• EXTRACT PROVIDED
* begin *
Question 6.AE.9: The drive motor of a piston compressor is a nonsalient-pole ......

a) n_{\mathrm{ms}}=(120 \cdot \mathrm{f}) / p=257.14 \mathrm{rpm}, \omega_{\mathrm{ms}}=\left(2 \pi \cdot n_{\mathrm{ms}}\right) / 60=26.927 \mathrm{rad} / \mathrm{s}.

T_{\mathrm{rat}}=\frac{P_{\mathrm{rat}}}{\omega_{m \mathrm{~s}}}=278.53 \mathrm{kNm}        (E6.9-5)

\left|\tilde{I}_{a_{-} \mathrm{rat}}\right|=\frac{\mathrm{P}_{\mathrm{rat}}}{\sqrt{3} \cdot V_{L-L \mathrm{rat}} \cos \varphi_{\mathrm{rat}} \eta_{\mathrm{rat}}}=827.6 \mathrm{~A}            (E6.9-6)

The average load torque T_{Lavg}=265.53 kNm leads with

T_{L avg}=\frac{3\left|\widetilde{E}_a\right|\left|\widetilde{V}_{a \_ \text {rat }}\right|}{X_s \omega_{m s}} \sin \delta \text { and } T_{\max }=\frac{3\left|\widetilde{E}_a\right|\left|\widetilde{V}_{a \_ \text {rat }}\right|}{X_s \omega_{m s}}

to the ratio

\begin{aligned} \frac{T_{\text {Lavg }}}{T_{\max }} & =\sin \delta \text { or } \delta=\sin ^{-1}\left(\frac{T_{\text {Lavg }}}{2.3 \cdot T_{\text {rat }}}\right) \\ & =0.427 \mathrm{rad} \text { or } 24.48^{\circ} . \end{aligned}              (E6.9-7)

Figure E6.9.1 defines the torque angle δ.
* end *
• STATED TASK 1
List every equation label that appears in the compressor motor solution above.
• STATED TASK 2
In the compressor motor solution above, what value is given for the rated torque T_rat?
• STATED TASK 3
Pick up the compressor motor solution above after its final sentence and carry the working forward.

• RAW DATA
* begin *
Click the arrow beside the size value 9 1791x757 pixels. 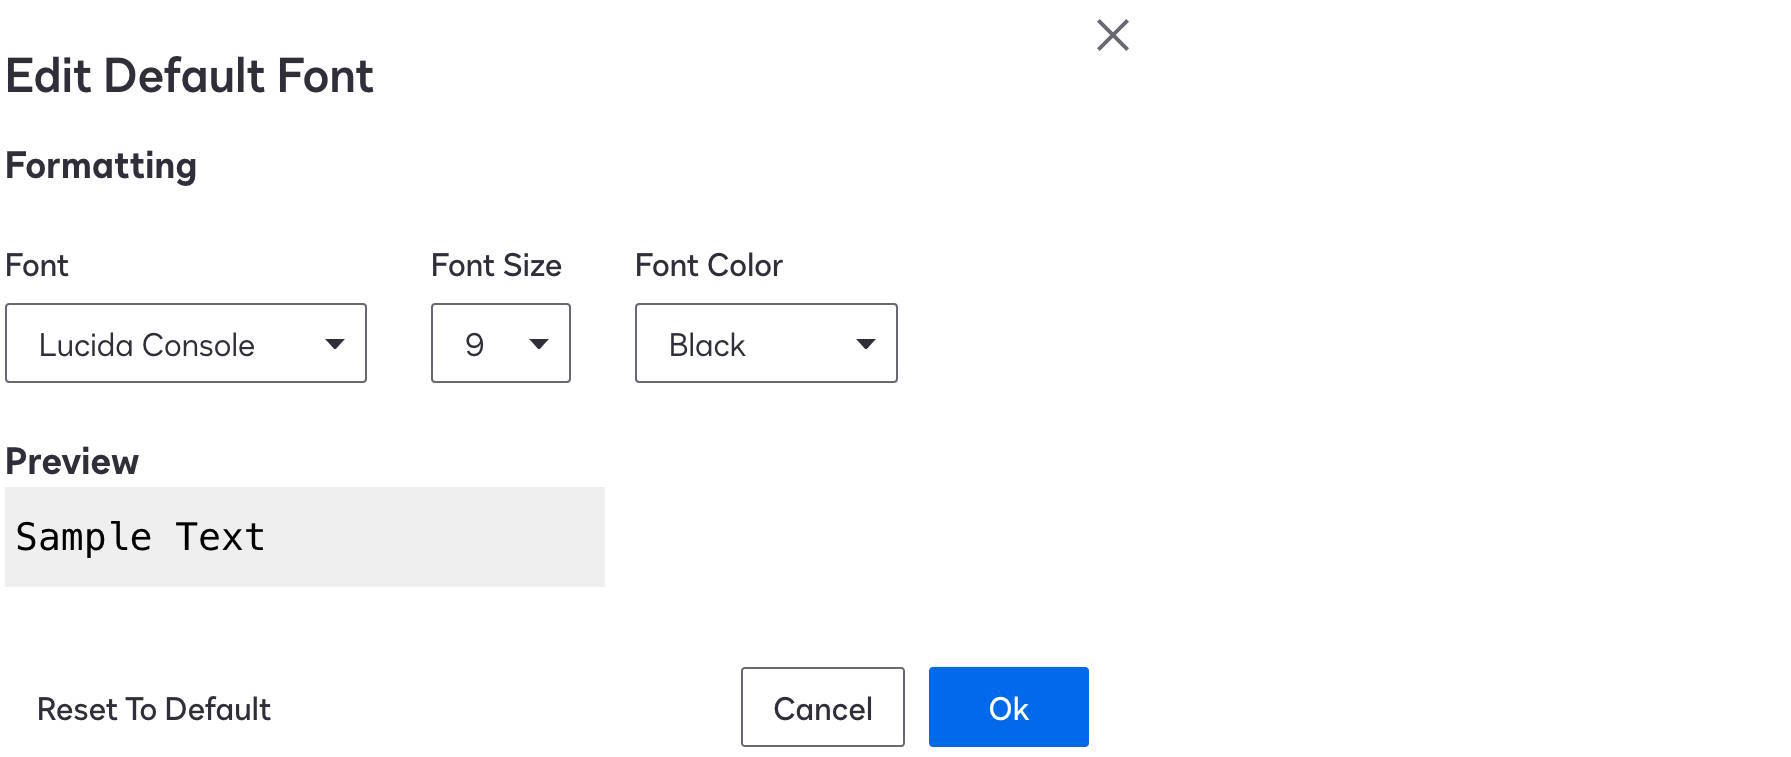pos(538,343)
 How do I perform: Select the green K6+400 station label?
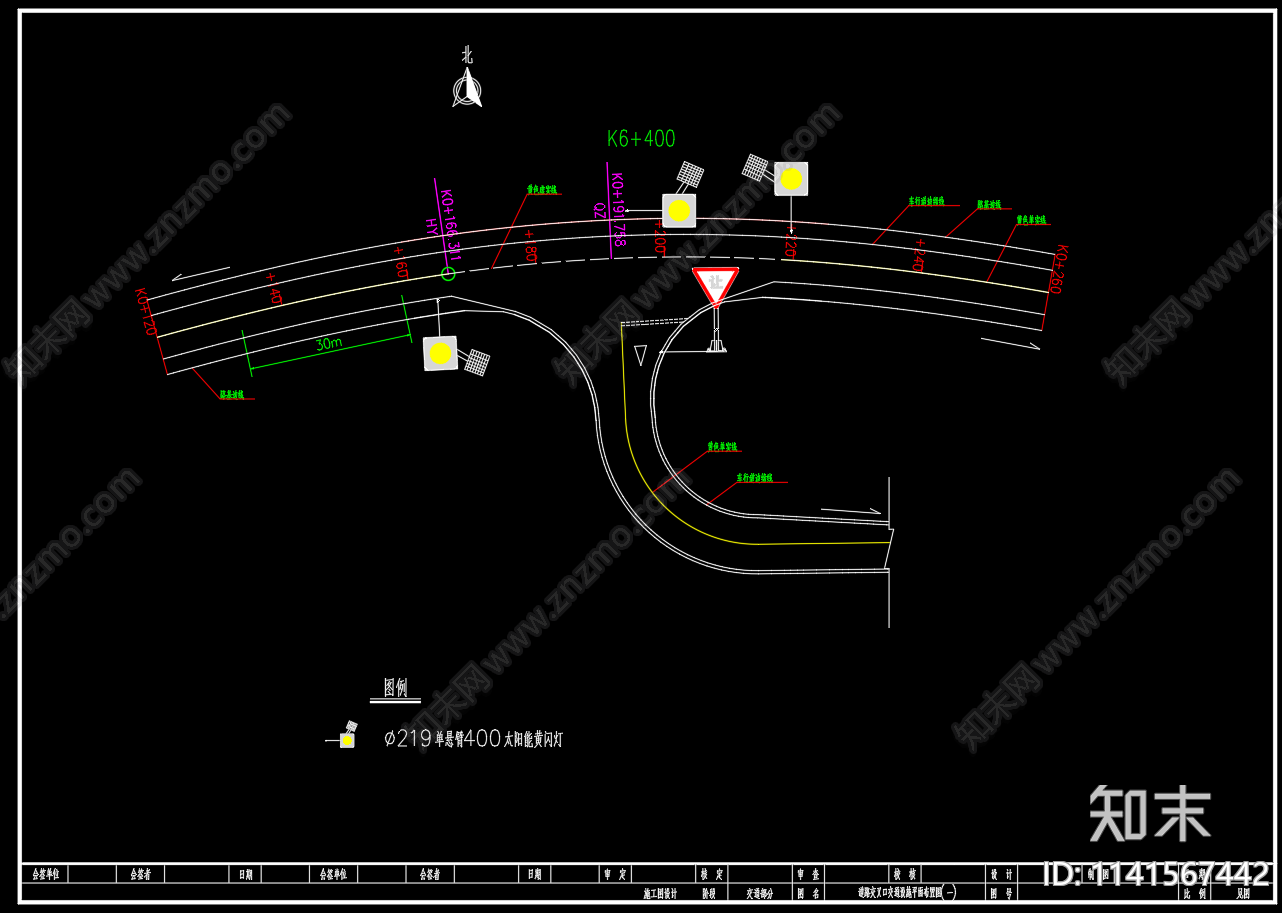coord(641,139)

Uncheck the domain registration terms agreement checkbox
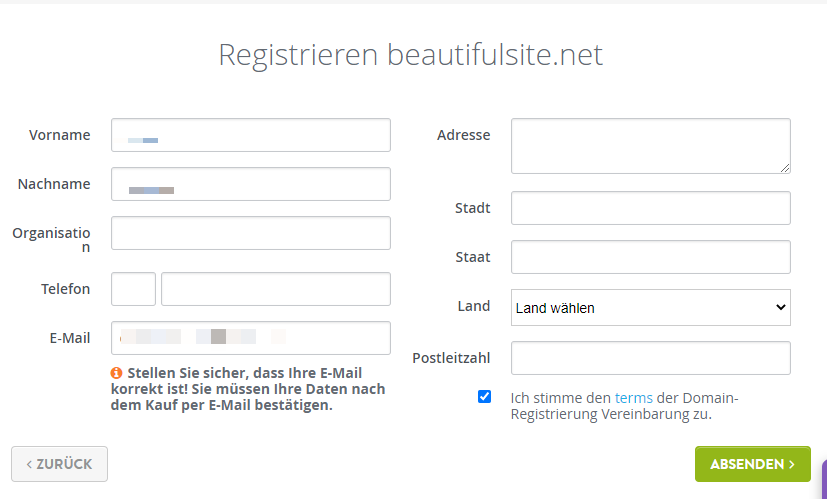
* end *
• TASK OUTPUT 1
E6.9-5, E6.9-6, E6.9-7

• TASK OUTPUT 2
278.53 kNm

• TASK OUTPUT 3
From the phasor diagram (overexcited, consumer notation) one obtains

\left|\widetilde{E}_a\right|^2=\left(\left|\widetilde{V}_{a \_\mathrm{rat}}\right|+\left|\widetilde{I}_a\right| X_s \sin \varphi\right)^2+\left(\left|\widetilde{I}_a\right| X_s \cos \varphi\right)^2

or

\left|\widetilde{E}_a\right|^2=\left|\tilde{V}_{a\_rat }\right|^2+2\left|\tilde{V}_{a\_rat }\right|\left|\tilde{I}_a\right| X_s \sin \varphi+\left(\left|\tilde{I}_a\right| X_s\right)^2  (E6.9-8)

and with

P=\frac{3\left|\widetilde{E}_a\right|\left|\widetilde{V}_{a\_rat }\right| \sin \delta}{X_s}              (E6.9-9)

follows the second-order equation for X_S.

\begin{aligned} & {\left[\left(\frac{P}{3\left|\tilde{V}_{a_{-} \mathrm{rat}}\right| \sin \delta}\right)^2-\left|\widetilde{I}_a\right|^2\right] X_s^2} \\ & -\left(2\left|\widetilde{V}_{a_{\_} \mathrm{rat}}\right|\left|\widetilde{I}_a\right| \sin \varphi\right) X_s-\left|\widetilde{V}_{a_{-} \mathrm{rat}}\right|^2=0 . \end{aligned}            (E6.9-10)

For the given operating point one gets

P=T_{\text {Lavg }} \cdot \omega_{m s}=7.14 \mathrm{MW},\left|\widetilde{V}_{a_{-} \mathrm{rat}}\right|=3.464 \mathrm{kV},

\begin{aligned} & \sin \delta=\frac{T_{\mathrm{Lavg}}}{T_{\max }}=\frac{T_{\mathrm{Lavg}}}{2.3 \cdot T_{\mathrm{rat}}}=0.4145 \\ & \cos \varphi=0.9, \sin \varphi=0.4359 \end{aligned}              (E6.9-11)

cosφ = 0:9, sinφ = 0:4359,

\left|\widetilde{I}_a\right|=\frac{T_{\text {Lavg }} \cdot \omega_{m s}}{3 \cdot\left|\widetilde{V}_{a_{-} \mathrm{rat}}\right| \cdot \cos \varphi \cdot \eta_{\mathrm{rat}}}=789 \mathrm{~A}

and therefore

X_s = 3:07 Ω.                            (E6.9-12)

With the base impedance of

Z_{\text {base }}=\frac{\left|\tilde{V}_{a \_ \text {rat }}\right|}{\left|\widetilde{I}_{a \_ \text {rat }}\right|}=4.18 \Omega              (E6.9-13)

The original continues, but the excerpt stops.